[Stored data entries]
□ □ □ □

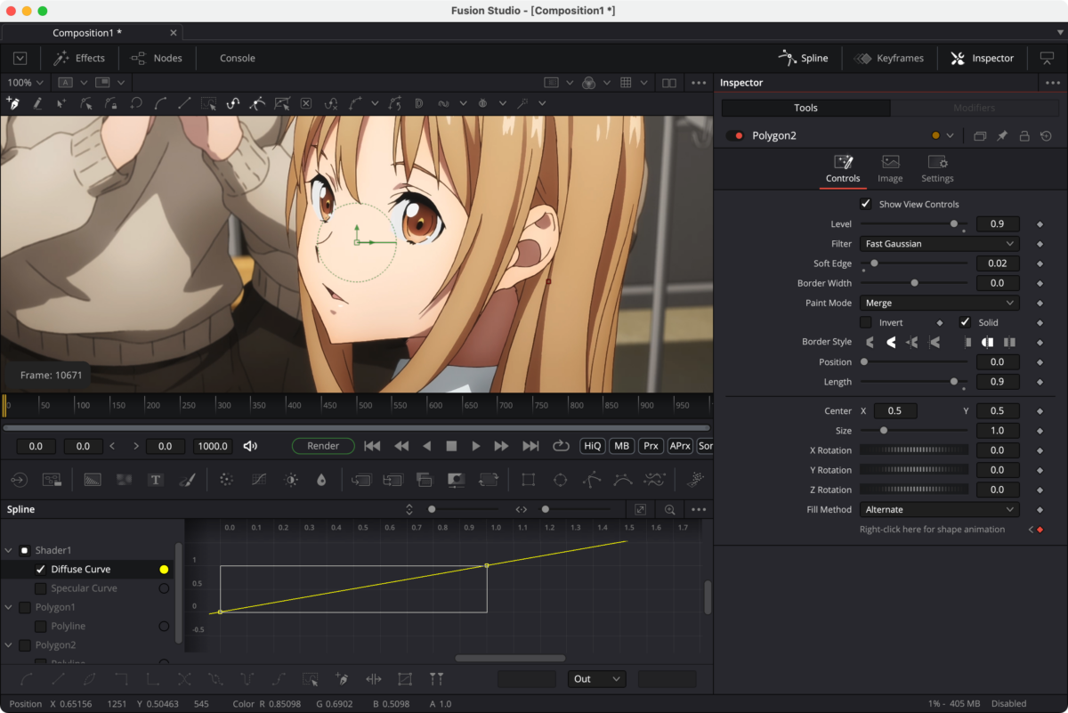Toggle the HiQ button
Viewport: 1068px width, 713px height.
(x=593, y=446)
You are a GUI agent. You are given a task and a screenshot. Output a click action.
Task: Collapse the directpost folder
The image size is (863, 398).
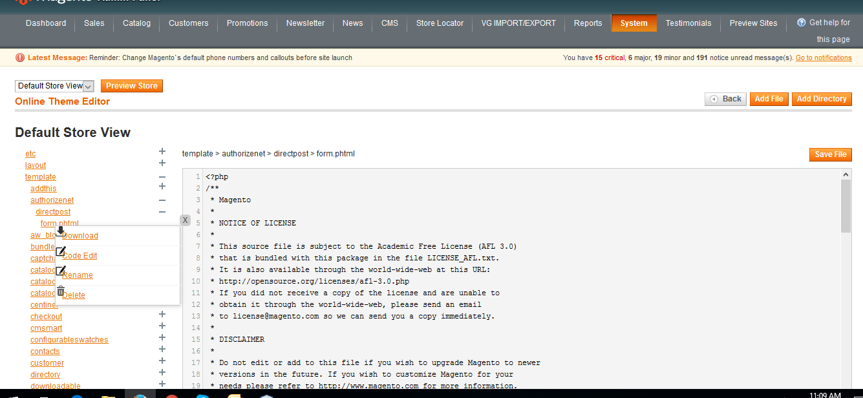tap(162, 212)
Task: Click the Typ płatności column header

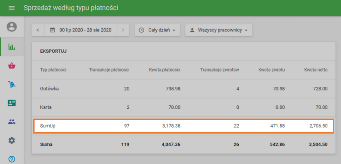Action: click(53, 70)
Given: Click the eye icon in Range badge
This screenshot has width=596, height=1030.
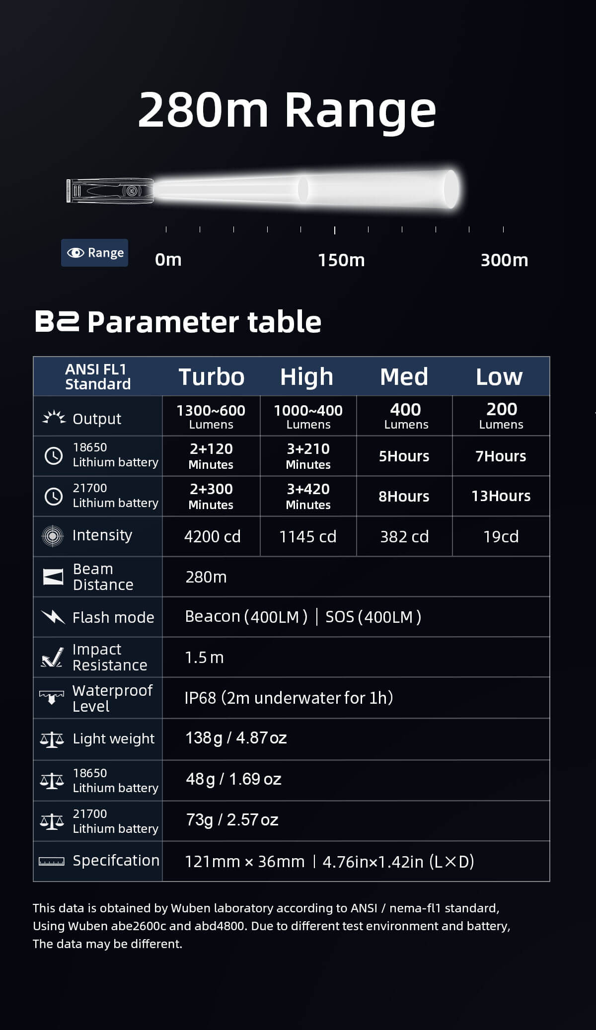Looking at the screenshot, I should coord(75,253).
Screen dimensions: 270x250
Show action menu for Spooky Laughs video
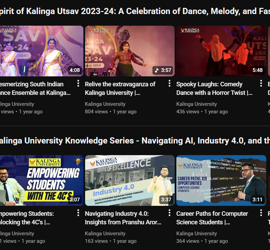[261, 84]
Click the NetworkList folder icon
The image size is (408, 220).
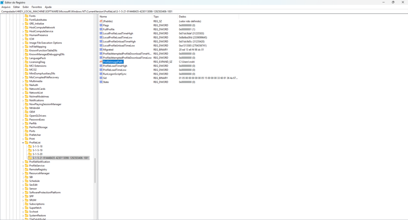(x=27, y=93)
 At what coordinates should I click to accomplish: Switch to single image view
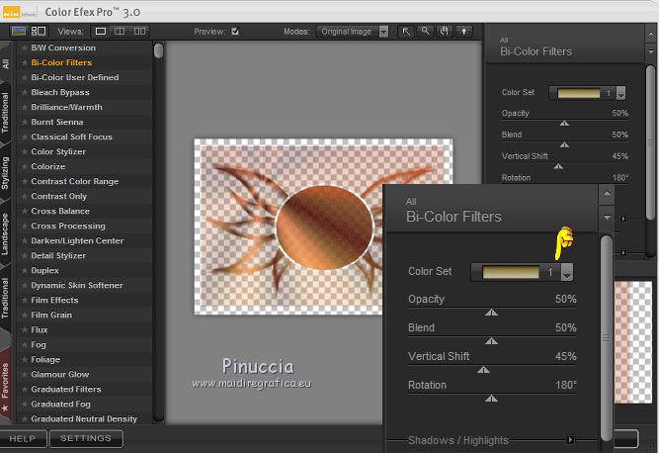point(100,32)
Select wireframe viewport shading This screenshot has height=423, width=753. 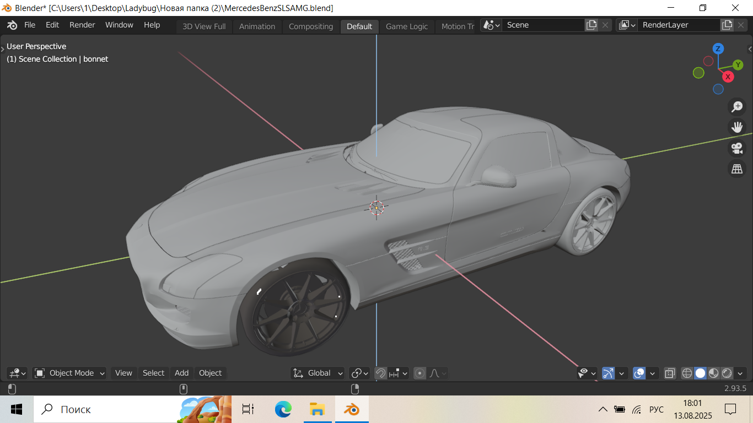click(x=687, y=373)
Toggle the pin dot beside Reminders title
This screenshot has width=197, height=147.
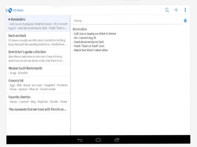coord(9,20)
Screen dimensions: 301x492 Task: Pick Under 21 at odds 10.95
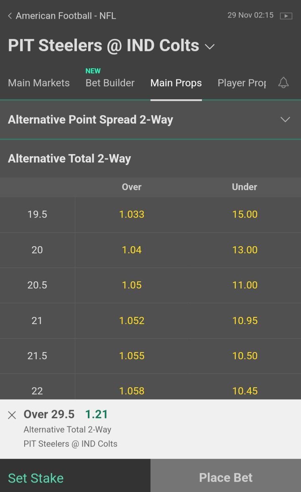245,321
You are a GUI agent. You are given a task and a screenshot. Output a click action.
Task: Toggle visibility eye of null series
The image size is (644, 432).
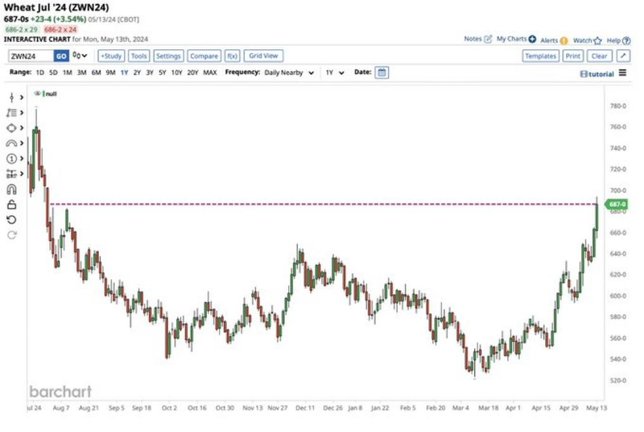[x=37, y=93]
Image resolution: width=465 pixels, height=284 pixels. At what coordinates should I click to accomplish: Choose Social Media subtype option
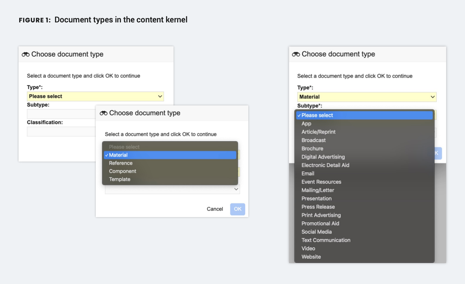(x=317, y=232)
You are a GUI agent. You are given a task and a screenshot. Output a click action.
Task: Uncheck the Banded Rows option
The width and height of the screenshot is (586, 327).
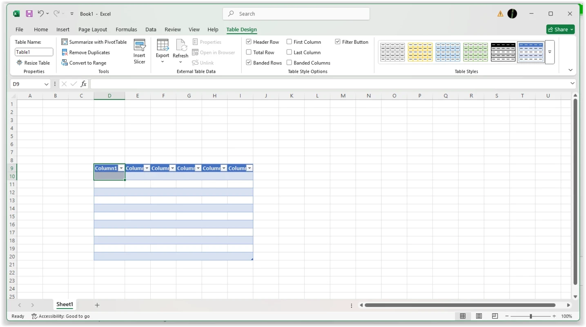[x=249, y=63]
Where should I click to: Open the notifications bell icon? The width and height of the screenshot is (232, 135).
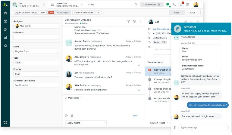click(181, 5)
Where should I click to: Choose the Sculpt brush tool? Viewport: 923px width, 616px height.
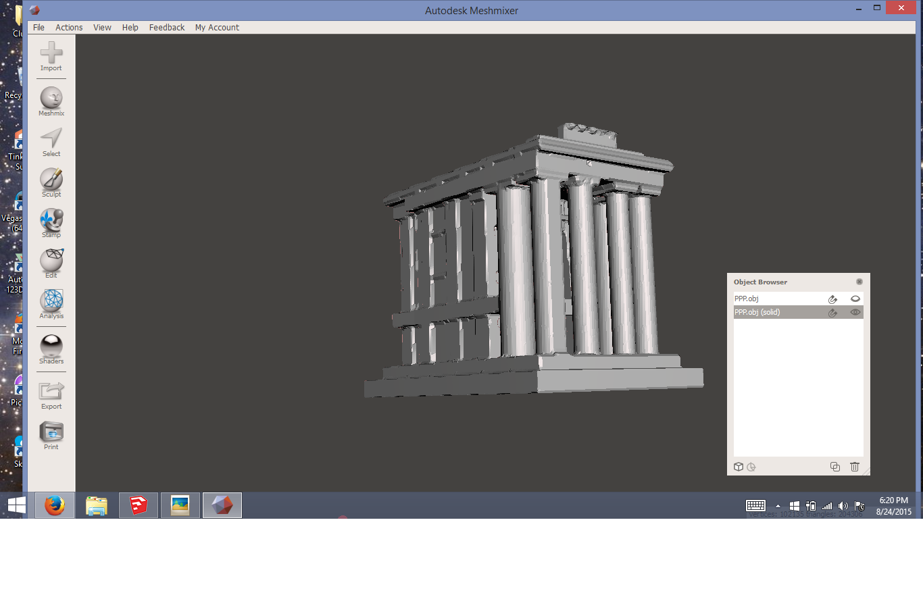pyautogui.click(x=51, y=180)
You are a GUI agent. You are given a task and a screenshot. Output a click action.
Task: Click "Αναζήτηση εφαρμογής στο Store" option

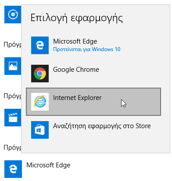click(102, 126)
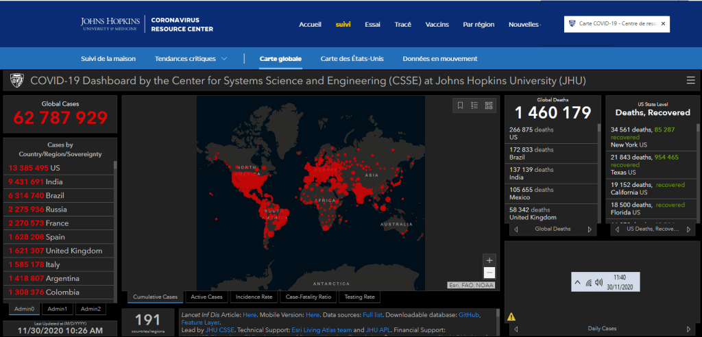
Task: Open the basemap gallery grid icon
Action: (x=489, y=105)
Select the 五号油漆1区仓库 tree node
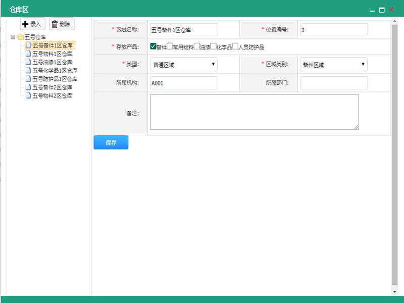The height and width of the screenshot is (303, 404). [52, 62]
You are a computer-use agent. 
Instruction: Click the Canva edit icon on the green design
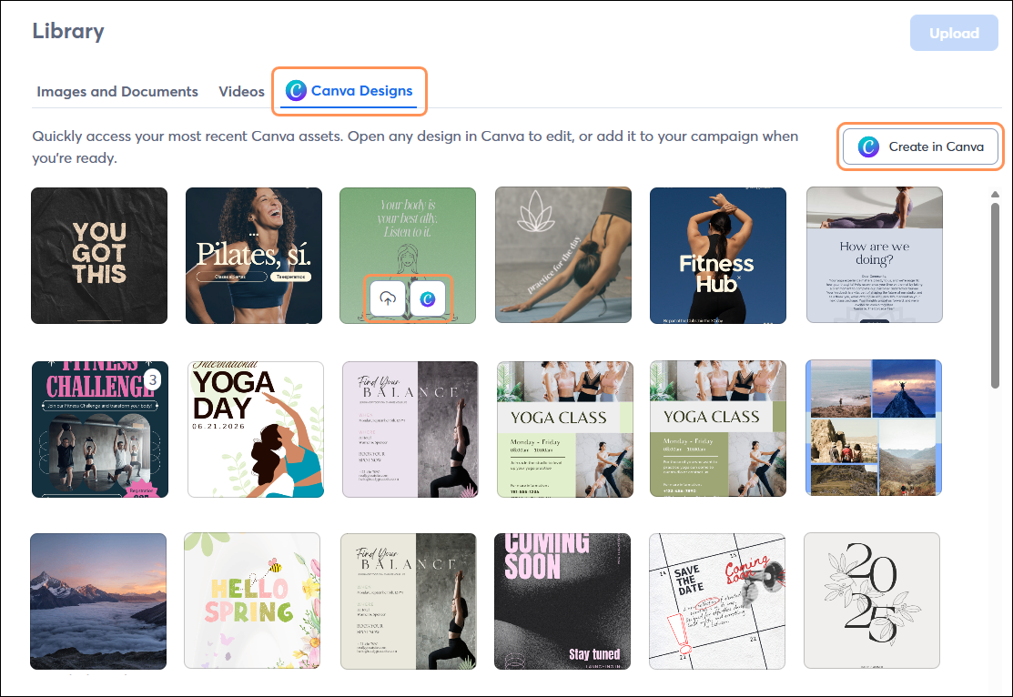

□ □ □ □

What is needed -> What is wanted is an exact copy of the lines above from the one containing "Screen dimensions: 301x492" through the one containing "Task: Uncheck the Banded Rows option", with no pictures in it.

Response area ->
Screen dimensions: 301x492 Task: Pick Under 21 at odds 10.95
245,321
You are a GUI agent. You are given a task and a screenshot. Output a click action.
Task: Toggle visibility eye of null series
The image size is (644, 432).
[x=37, y=93]
Image resolution: width=465 pixels, height=284 pixels. At what coordinates should I click to accomplish: Choose Social Media subtype option
(x=317, y=232)
You are a GUI agent. You are given a task and a screenshot. Output a click action.
Task: Uncheck the Banded Rows option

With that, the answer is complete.